# Set task
Reproduce the listing below with every "screenshot" swapped for "capture" and everything else left unchanged, leaving out the pictures.
[BEGIN Task data]
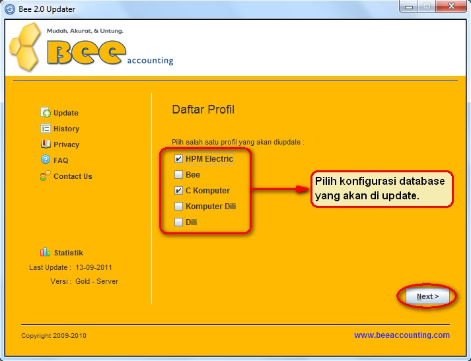Screen dimensions: 471x361
Task: Go to the History section
Action: point(66,129)

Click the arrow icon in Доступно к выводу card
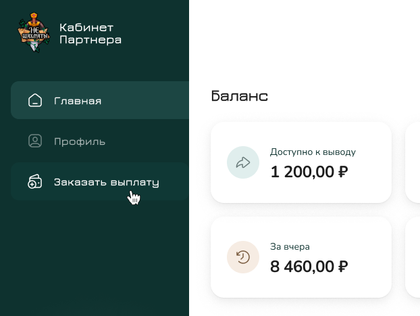tap(243, 162)
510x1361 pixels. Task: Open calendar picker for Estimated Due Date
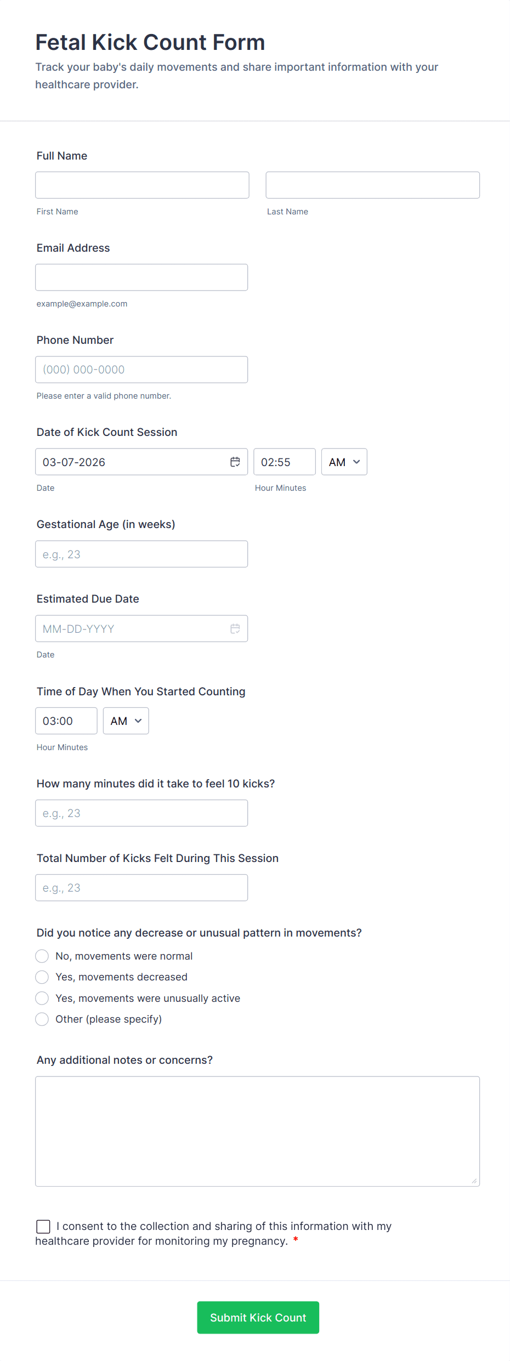(235, 628)
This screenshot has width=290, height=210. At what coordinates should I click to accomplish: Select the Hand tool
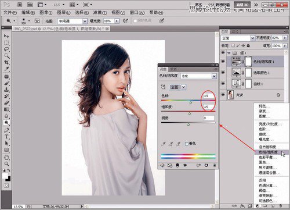coord(6,157)
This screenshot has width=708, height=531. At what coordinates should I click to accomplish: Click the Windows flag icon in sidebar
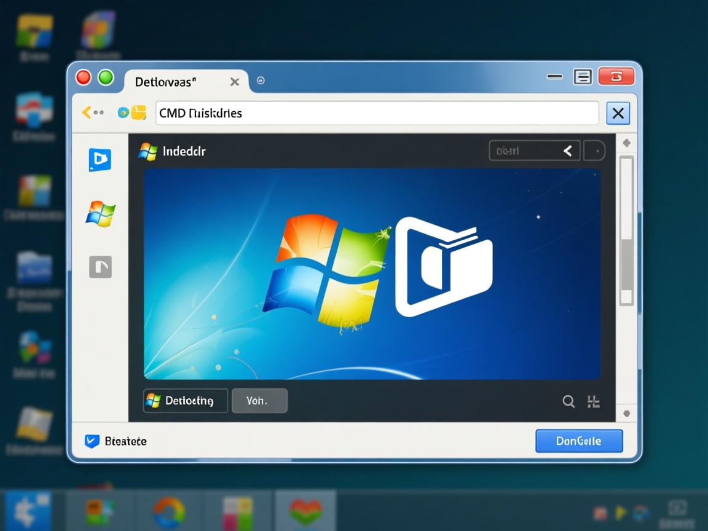coord(100,214)
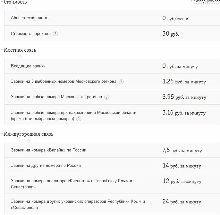Open help for 5 выбранных номеров calls
220x215 pixels.
tap(121, 82)
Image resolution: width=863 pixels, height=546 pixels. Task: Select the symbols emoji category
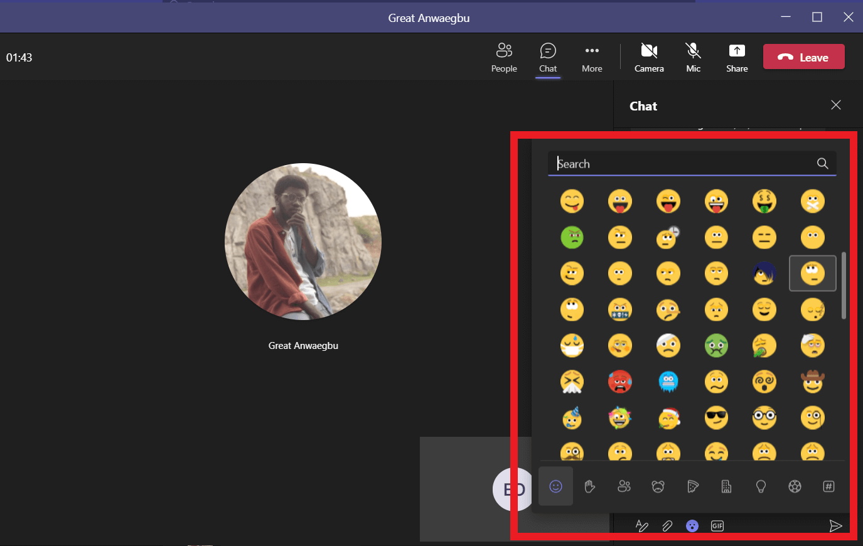[828, 486]
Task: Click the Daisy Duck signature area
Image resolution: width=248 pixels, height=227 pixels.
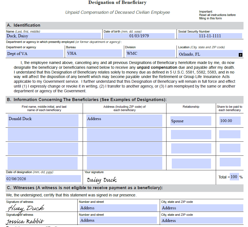Action: click(x=102, y=180)
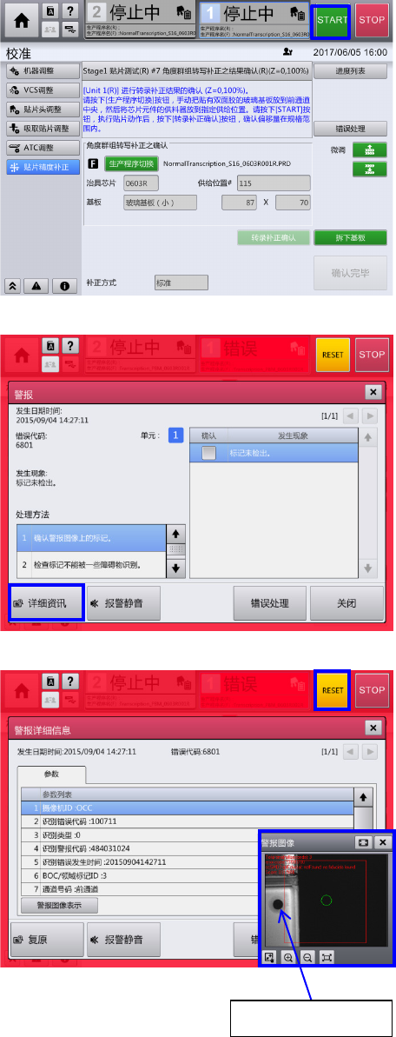Maximize the 警报图像 image panel
Viewport: 396px width, 1037px height.
click(364, 842)
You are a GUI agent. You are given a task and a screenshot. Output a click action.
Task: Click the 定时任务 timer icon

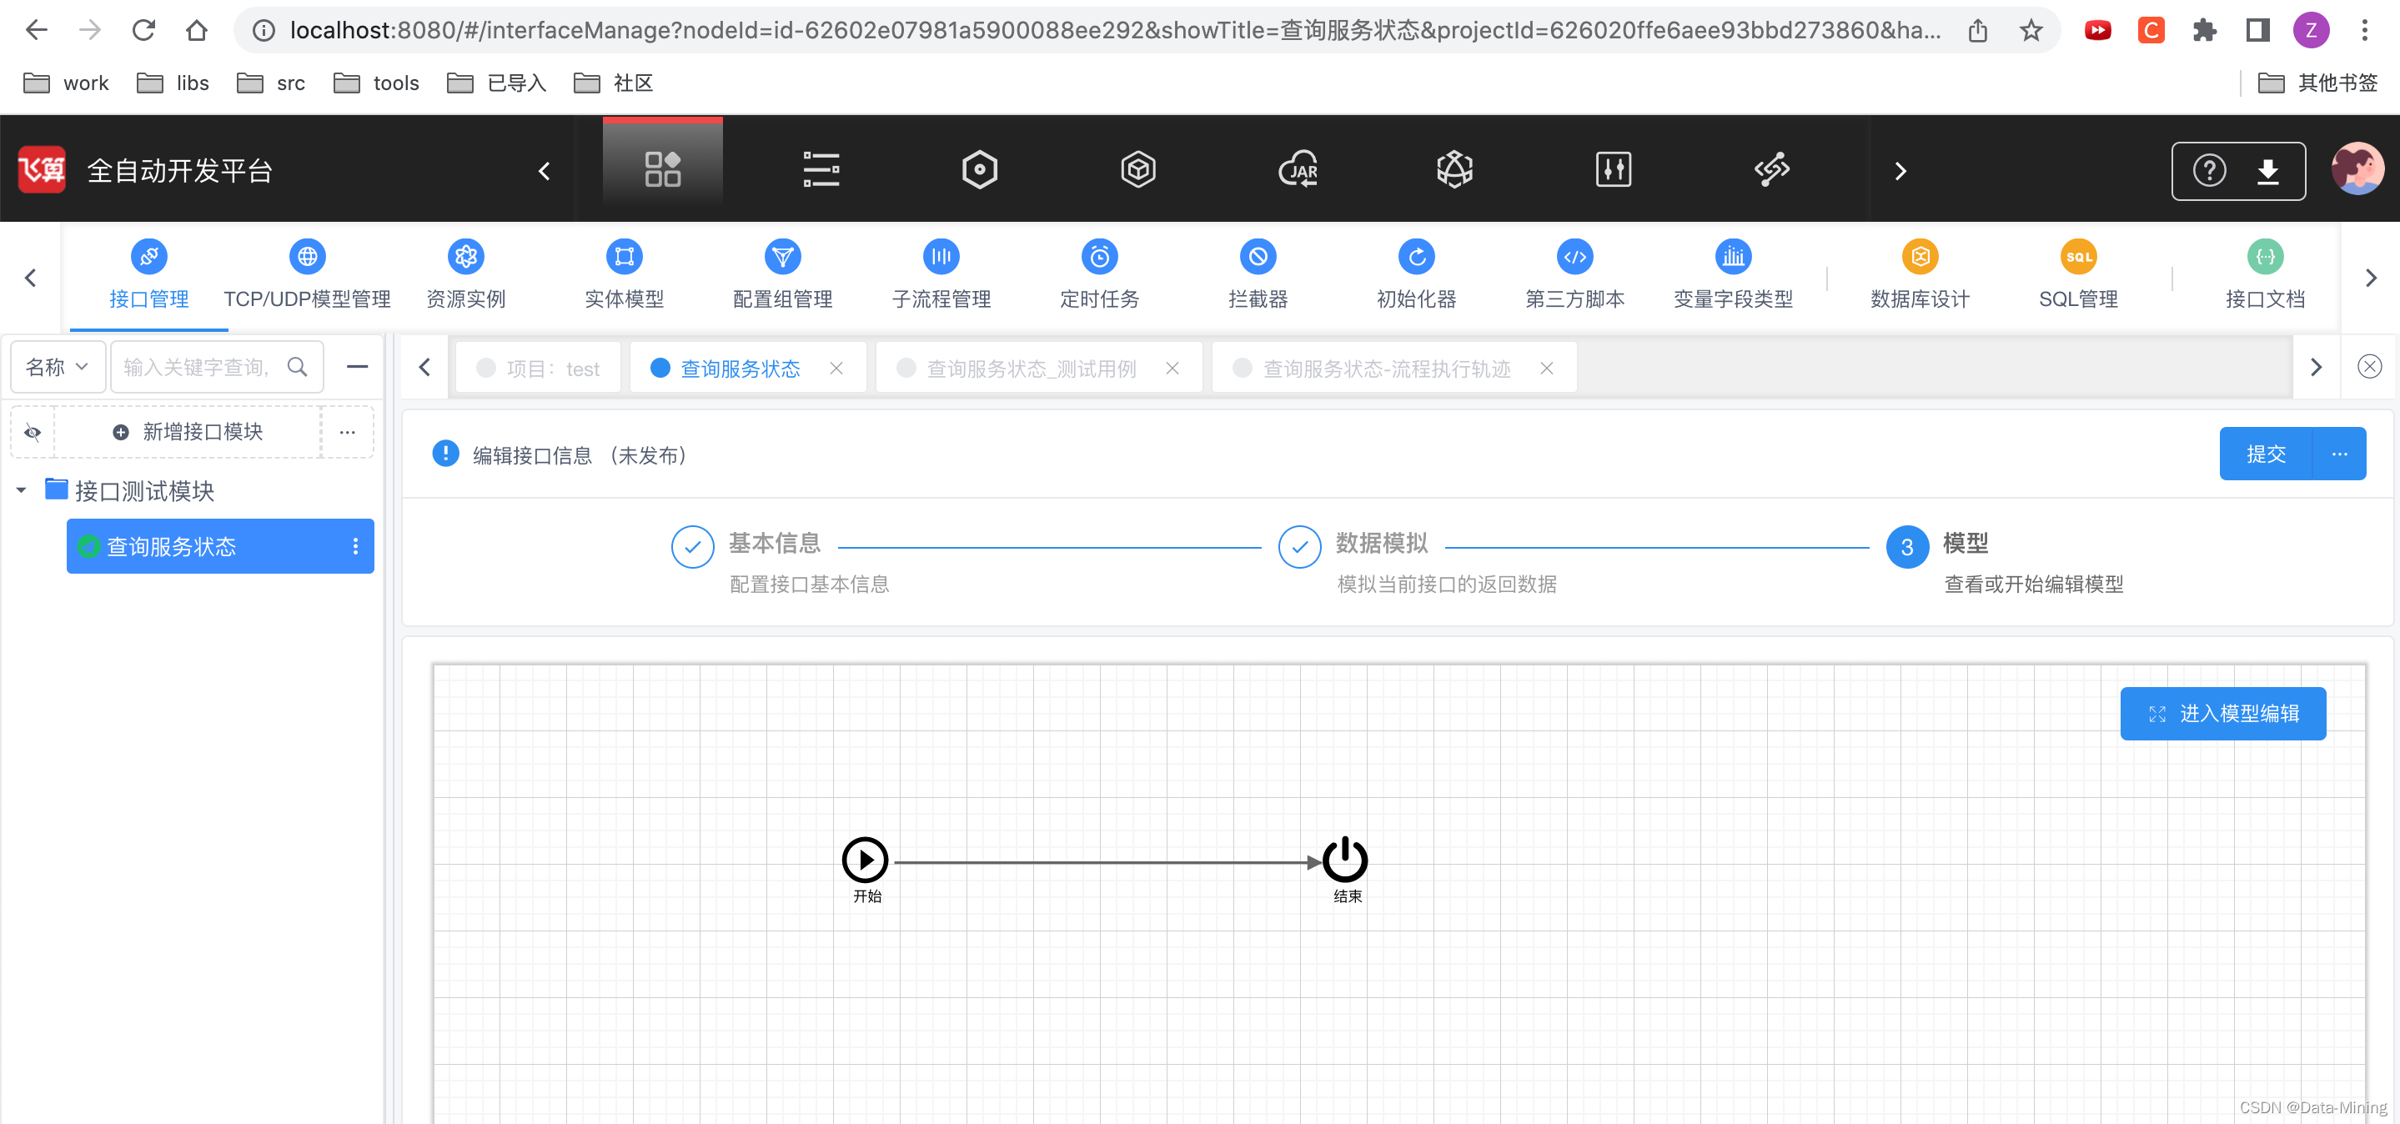[x=1099, y=256]
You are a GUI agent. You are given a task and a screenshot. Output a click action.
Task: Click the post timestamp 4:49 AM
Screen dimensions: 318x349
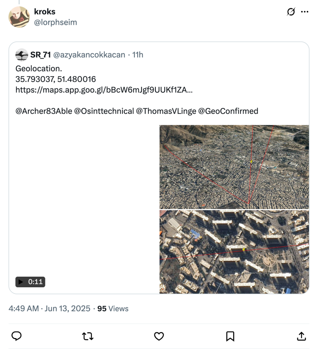24,309
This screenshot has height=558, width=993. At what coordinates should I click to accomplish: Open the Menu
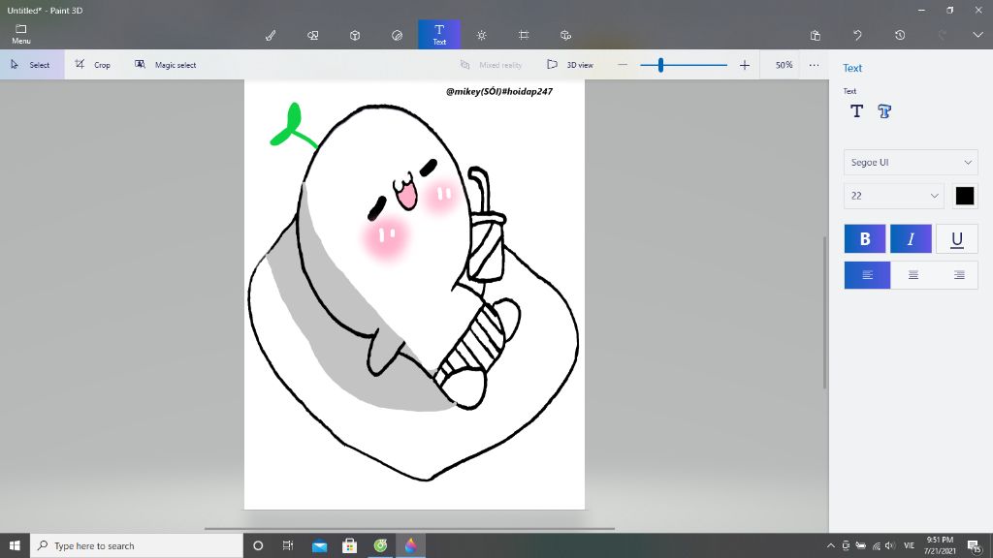coord(21,35)
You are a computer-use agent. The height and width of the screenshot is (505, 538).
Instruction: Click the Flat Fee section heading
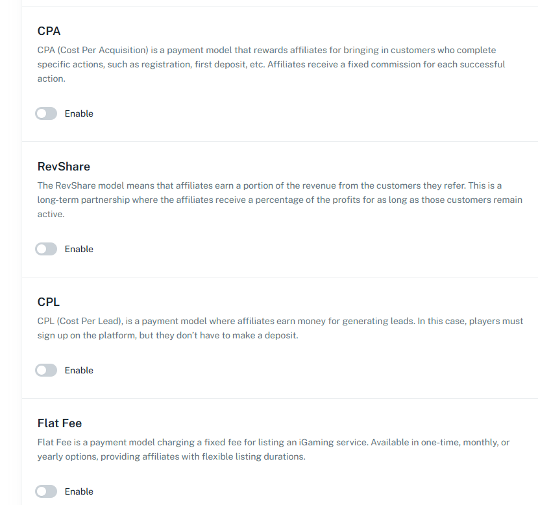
[END Task data]
# Exercise result
Screen dimensions: 471x361
Task: Go to the History section
Action: point(66,129)

Click the arrow icon in Доступно к выводу card
tap(243, 162)
510x1361 pixels. Task: Open calendar picker for Estimated Due Date
(235, 628)
This capture has width=290, height=210. At what coordinates should I click to accomplish: Select the Hand tool
coord(6,157)
This capture has width=708, height=531. At what coordinates should I click to accomplish: Click the Windows flag icon in sidebar
coord(100,214)
Open help for 5 выбранных номеров calls
220x215 pixels.
tap(121, 82)
Image resolution: width=863 pixels, height=546 pixels. Task: Select the symbols emoji category
[828, 486]
Task: Click the Daisy Duck signature area
Image resolution: width=248 pixels, height=227 pixels.
Action: click(x=102, y=180)
Maximize the 警报图像 image panel
Viewport: 396px width, 1037px height.
click(364, 842)
You are a GUI agent. You are given a task and a capture. Output a click action.
Task: Click the 定时任务 timer icon

[x=1099, y=256]
You are a GUI agent. You are given a task and a capture. Output a click action.
Task: Click the post timestamp 4:49 AM
Screen dimensions: 318x349
24,309
This capture has height=558, width=993. At what coordinates should I click to accomplish: Open the Menu
coord(21,35)
You are a computer-use agent. The height and width of the capture is (505, 538).
Instruction: Click the Flat Fee section heading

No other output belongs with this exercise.